I am working with two lists generated by NLTK's PlaintextCorpusReader and I would like to combine them into a single dictionary.
The keys for the dictionary should be the sentences in the corpus, which I've extracted using PlaintextCorpusReader's .sents(). The values should be the fileids of where each sentence is located in the corpus, which I've extracted using .fileids().
The .fileids() come back as strings, e.g.
['R_v_Cole_2007.txt', 'R_v_Sellick_2005.txt']
The .sents() come back as list(list(str)), e.g.
[[u'1', u'.'], [u'The', u'Registrar', u'has', u'referred', u'to', u'this', u'Court', u'two', u'applications', u'for', u'permission', u'to', u'appeal', u'against', u'conviction', u'to', u'be', u'heard', u'together', u'.'], ...]

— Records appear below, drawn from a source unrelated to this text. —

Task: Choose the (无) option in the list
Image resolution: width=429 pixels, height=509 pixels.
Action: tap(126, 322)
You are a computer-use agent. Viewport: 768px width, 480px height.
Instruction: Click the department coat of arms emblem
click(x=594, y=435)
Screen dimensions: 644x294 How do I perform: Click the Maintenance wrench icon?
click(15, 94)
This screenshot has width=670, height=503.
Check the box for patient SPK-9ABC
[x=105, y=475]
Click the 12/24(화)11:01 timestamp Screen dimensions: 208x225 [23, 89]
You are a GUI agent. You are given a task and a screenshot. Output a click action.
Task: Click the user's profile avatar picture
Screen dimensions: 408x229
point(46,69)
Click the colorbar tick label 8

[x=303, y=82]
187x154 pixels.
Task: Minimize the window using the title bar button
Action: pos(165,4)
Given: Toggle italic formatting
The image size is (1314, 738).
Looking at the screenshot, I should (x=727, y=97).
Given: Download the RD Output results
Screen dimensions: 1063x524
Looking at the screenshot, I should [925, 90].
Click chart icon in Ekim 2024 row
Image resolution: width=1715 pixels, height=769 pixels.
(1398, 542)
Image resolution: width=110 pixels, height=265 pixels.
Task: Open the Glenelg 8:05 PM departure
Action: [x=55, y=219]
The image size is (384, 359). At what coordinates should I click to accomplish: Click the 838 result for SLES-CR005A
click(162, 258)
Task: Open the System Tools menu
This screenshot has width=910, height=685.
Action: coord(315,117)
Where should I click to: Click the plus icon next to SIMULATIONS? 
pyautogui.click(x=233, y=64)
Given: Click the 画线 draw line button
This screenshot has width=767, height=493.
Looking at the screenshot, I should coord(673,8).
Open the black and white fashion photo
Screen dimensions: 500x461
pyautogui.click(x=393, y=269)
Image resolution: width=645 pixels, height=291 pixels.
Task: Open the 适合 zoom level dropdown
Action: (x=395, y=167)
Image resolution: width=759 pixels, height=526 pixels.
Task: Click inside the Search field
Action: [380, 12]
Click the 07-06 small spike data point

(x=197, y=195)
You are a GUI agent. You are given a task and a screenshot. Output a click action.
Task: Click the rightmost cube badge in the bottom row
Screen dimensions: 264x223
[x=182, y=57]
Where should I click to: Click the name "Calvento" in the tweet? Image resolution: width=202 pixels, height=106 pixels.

I've tried a range of things, mainly from this question on a similar issue, but everything I try results in the following error:
TypeError: unhashable type: 'list'
Where am I going wrong?
The code I'm working with to get the stuff I want for the dictionary is as follows:
corpus_root = '/Users/danielhoadley/Documents/Python/NLTK/text/'
wordlists = PlaintextCorpusReader(corpus_root, '.*')
dictionary = {}
values = wordlists.fileids()
keys = wordlists.sents()
## How do I get the keys and values into a dictionary from here?